Da passt es doch recht gut, dass er in einer ziemlich ausweglosen Situation jemanden trifft, der angeblich weiß, wie man nach Paxtonia kommen kann. Einem Ort, in dem es ruhig ist, Frieden herrscht und es ausreichend Wasser für alle gibt. Dennoch will dieser Schritt gut überlegt sein, denn die Reise könnte sehr gefährlich werden, wenn nicht tödlich enden.

Die Geschichte wird aus Ravens Sicht erzählt, jedoch bleibt er als Hauptcharakter, wie auch alle Nebendarsteller, relativ blass. Wir erfahren zwar, wie er zu dem wurde, der er heute ist, aber alles in allem kratzen wir für mein Empfinden eigentlich nur an der Oberfläche. Das hätte ich mir vielleicht etwas anders gewünscht, es ist jedoch -unter Bezugnahme der Zielgruppe- doch eher passend gewählt.
Ich sehe das Abenteuer um Raven und seine Bande tatsächlich im empfohlenen Altersbereich sehr gut aufgehoben. Hätte ich einen Sohn um die 12, würde ich ihm das Buch definitiv vermachen 😉
Und das nicht nur wegen der bereits erwähnten Art mit den Protagonisten umzugehen, sondern auch hauptsächlich, weil es ab ca. der Hälfte des Buches gefühlt alle zwei Minuten an einem anderen Ende scheppert. Kaum hat die Gruppe sich mühevoll aus einer Gefahr befreit – zugegeben, sie reisen mit wirklich viel Glück – wartet die nächste tödliche Überraschung bereits ein paar Meter weiter.
Ich vermute einfach mal, dass die meisten Erwachsenen das so ähnlich empfinden würden.

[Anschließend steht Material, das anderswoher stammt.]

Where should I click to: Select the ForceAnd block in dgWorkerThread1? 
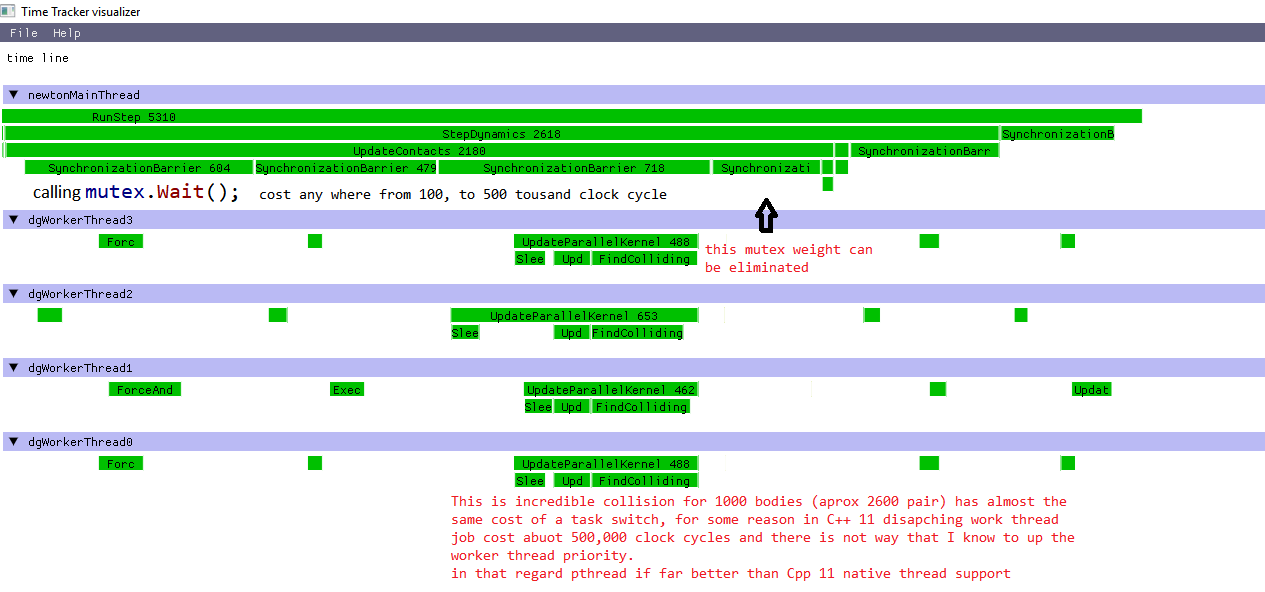pos(145,390)

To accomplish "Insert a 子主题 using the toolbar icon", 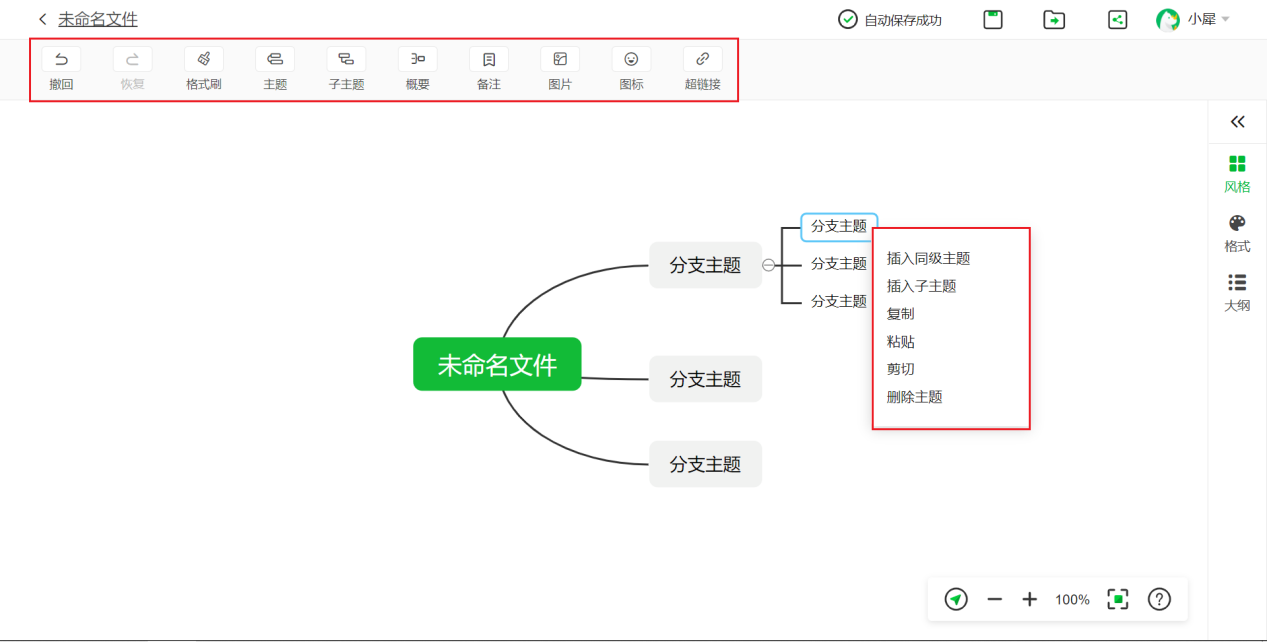I will pos(345,68).
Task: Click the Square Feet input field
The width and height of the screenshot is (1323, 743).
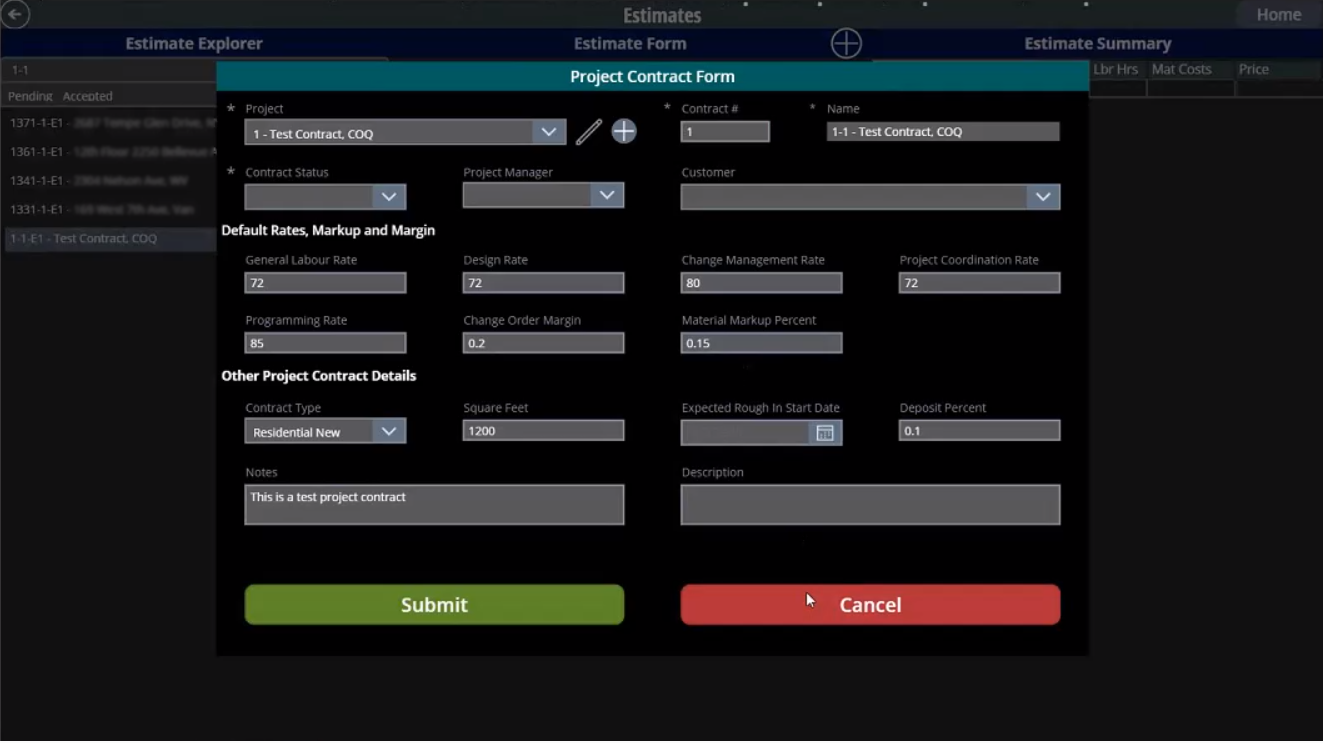Action: coord(542,430)
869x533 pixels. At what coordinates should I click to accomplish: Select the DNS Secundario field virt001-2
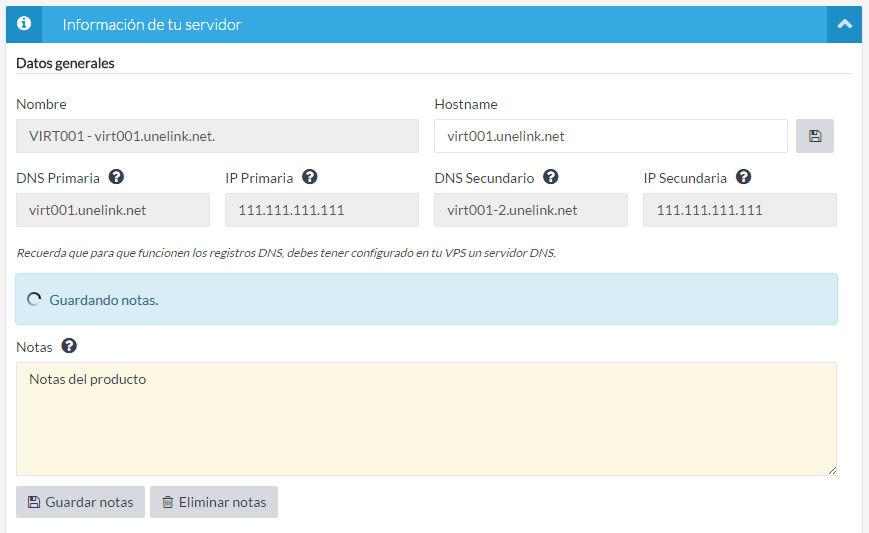point(531,210)
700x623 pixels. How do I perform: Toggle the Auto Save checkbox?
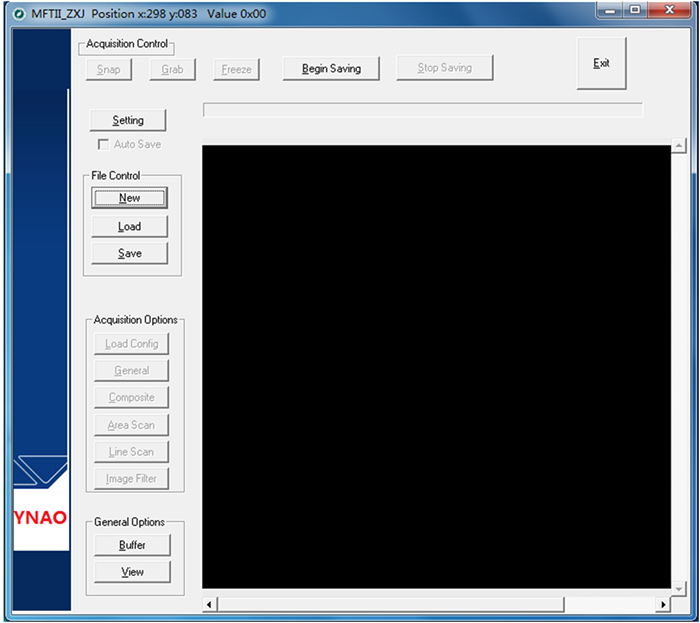click(103, 145)
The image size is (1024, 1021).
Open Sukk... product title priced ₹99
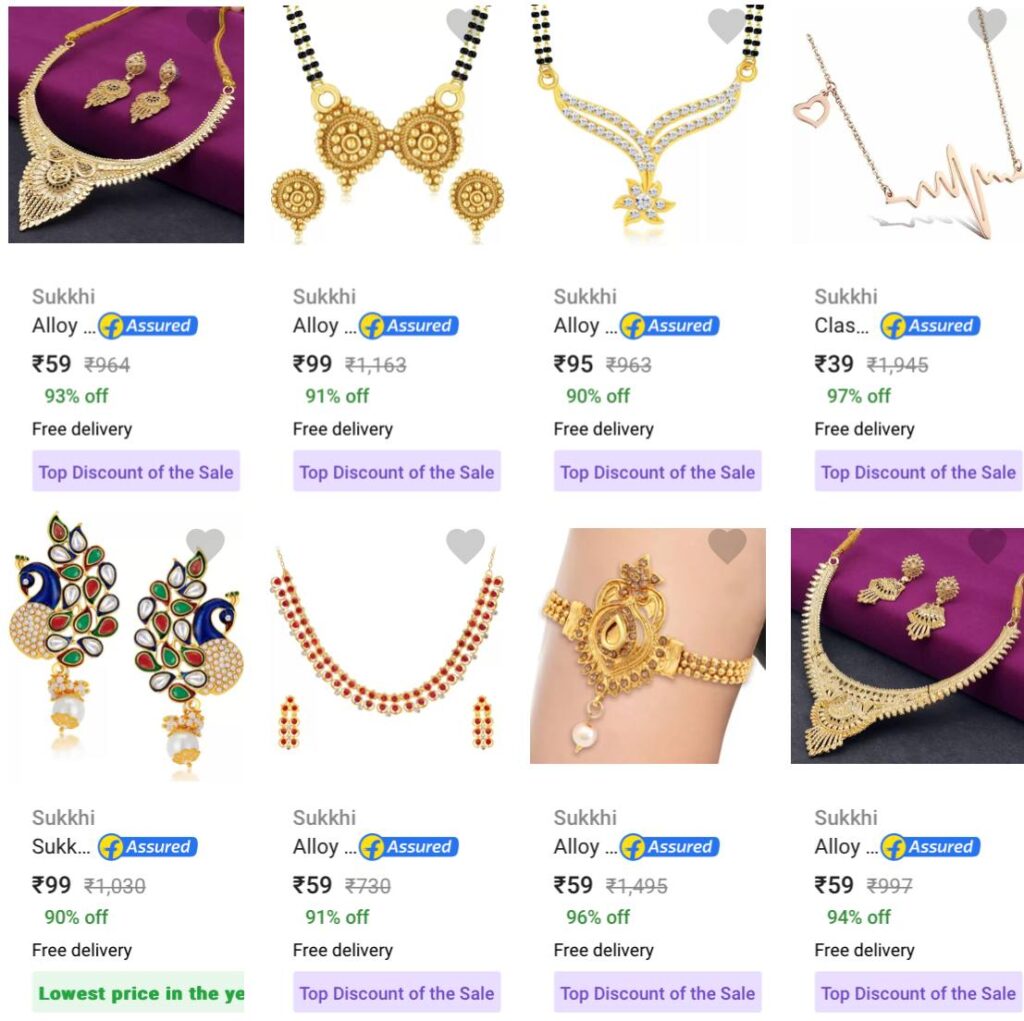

Und obwohl mir beim Lesen des Klappentextes bereits bewusst war, dass es sich hierbei vermutlich um eine, sagen wir mal junge, „Mad Max-ähnliche“ Geschichte handeln wird, was es auch sehr gut trifft, habe ich mich sofort in das Cover verliebt! Es hätte mir jedoch noch besser gefallen, wenn die im inneren des Buchs enthaltenen Illustrationen variiert hätten.

Für mich ist „Im Reich der Schatten“ ein gelungenes und spannendes Szenario voller tödlichen Gefahren, Misstrauen und Neid, in dem man nie weiß, wem man trauen kann oder wer einem bei der nächsten Gelegenheit das Fell über die Ohren zieht.
Gleichzeitig dürfen wir uns in dieser kaputten, trostlosen Welt ebenso über die schönen Dinge freuen, die zu einem Abenteuer in dieser Altersklasse einfach dazugehören, wie Freundschaft, Vertrauen und Zusammenhalt.